■ **INSTRUCTIONS TO FOLLOW**: The entries underneath need to be duplicated exactly, with none omitted.

Collected data entries:
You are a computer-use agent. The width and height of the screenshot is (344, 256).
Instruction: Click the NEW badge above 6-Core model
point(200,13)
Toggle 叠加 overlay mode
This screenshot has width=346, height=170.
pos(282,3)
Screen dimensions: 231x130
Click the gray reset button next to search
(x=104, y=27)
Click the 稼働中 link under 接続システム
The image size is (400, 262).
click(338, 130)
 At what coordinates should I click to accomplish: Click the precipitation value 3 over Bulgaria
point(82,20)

■ **TASK RESULT**:
You are a computer-use agent. The width and height of the screenshot is (344, 256).
Instruction: Click the NEW badge above 6-Core model
point(200,13)
Toggle 叠加 overlay mode
This screenshot has width=346, height=170.
pos(282,3)
Screen dimensions: 231x130
Click the gray reset button next to search
(x=104, y=27)
Click the 稼働中 link under 接続システム
The image size is (400, 262).
click(338, 130)
 At what coordinates should I click to accomplish: Click the precipitation value 3 over Bulgaria
point(82,20)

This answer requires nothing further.